* Tasks to carry out *
(A) From the blog post about cutting ourselves slack, list the three numbered points the writer makes in response to the relative's text message.
(B) Write the next part of the blog post about cutting ourselves slack, picking up after its last sentence.

The other night a family member was rushed to the hospital.
Matt & I volunteered to go to their house & pack an overnight bag. We were in & out in under 10 minutes.
The next morning I had a text from my relative (female):
"So sorry the house was a mess"
1) It was spotless. There might have been a dish in the sink & a sweater draped over a chair.
2) Like that would even be noticed at a time like this!?
3) Daaaamn - we are hard on ourselves!
We hold ourselves to the highest of expectations.
Have you ever walked into a man's garage & have him say " sorry it's a mess?"
We need to cut ourselves some slack & we need to do it PRONTO!
I must admit. I always thought I was pretty good at doing this - at cutting myself slack. In my opinion, I did not suffer from what I call the "Do It All Yourself" syndrome.
But then I caught myself doing it - and not only that, I realized I was giving myself a DOUBLE DOSE of it! Here's what happened:
I spent the day with my niece, celebrating her birthday.
I knew I had to be home by a certain time because I hadn't written this post yet and it was due to be published tomorrow.
I was 2 hours late getting home because I was enjoying the festivities too much.
When I got home, I realized how tired I was but knew I still had work to do.
Criticism Dosage #1: I should have been home on time. I can't be tired. I still have so much to do.
Then I realized my clothes were dry but still hanging on the line & it was threatening to rain. Reeling them in required me to balance, exhausted, on my tiptoes.
Did I mention I'm almost 35 weeks pregnant?
Criticism Dosage #2: I have to get the clothes in. I'm too tired. Can I just leave them for tomorrow & throw them in the dryer if it does rain?

* Source information *
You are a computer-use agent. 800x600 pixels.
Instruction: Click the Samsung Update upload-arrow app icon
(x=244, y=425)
---
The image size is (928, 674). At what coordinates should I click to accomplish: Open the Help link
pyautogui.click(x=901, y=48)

* Answers for this exercise *
(A)
1) It was spotless. There might have been a dish in the sink & a sweater draped over a chair.
2) Like that would even be noticed at a time like this!?
3) Daaaamn - we are hard on ourselves!

(B)
BAM - DOUBLE DOSAGE!
Do you suffer from this at all?
Would you be able to know it if you did?
Or would you be clueless like me, heaping it on twice as fast?
Here are some common symptoms of "Do It All Yourself" syndrome:
- You feel bad when you have to say no to a friend/family member when they ask for a favour.
- When someone does something nice for you out of the blue, you immediately feel obligated to return the favour.
- You feel guilty bringing anything not homemade to a family gathering, kid's school bake sale, etc.
If you answered no to all of these, congratulations! You've found a healthy balance.
But if you hesitated even the slightest bit, I want to encourage you to watch out for the next time you're holding yourself to unreasonably high expectations.
Holding ourselves to these standards ROBS US of being in the moment, being fully engaged in the experience, and therefor making us MISS OUT on happiness.
How did I course correct once I caught myself bullying myself?
I got present:
- I'm house sitting. Hanging my clothes out on the line is a treat for me. I don't have one at at home. I smelt the clothes to remind myself of that fantastic scent.
- Taking them off the line was so hard because of the awkward balancing act. I went and got a stool.
- Staying later at the birthday party allowed me to take really nice pictures with BOTH parents in them. How rare is that?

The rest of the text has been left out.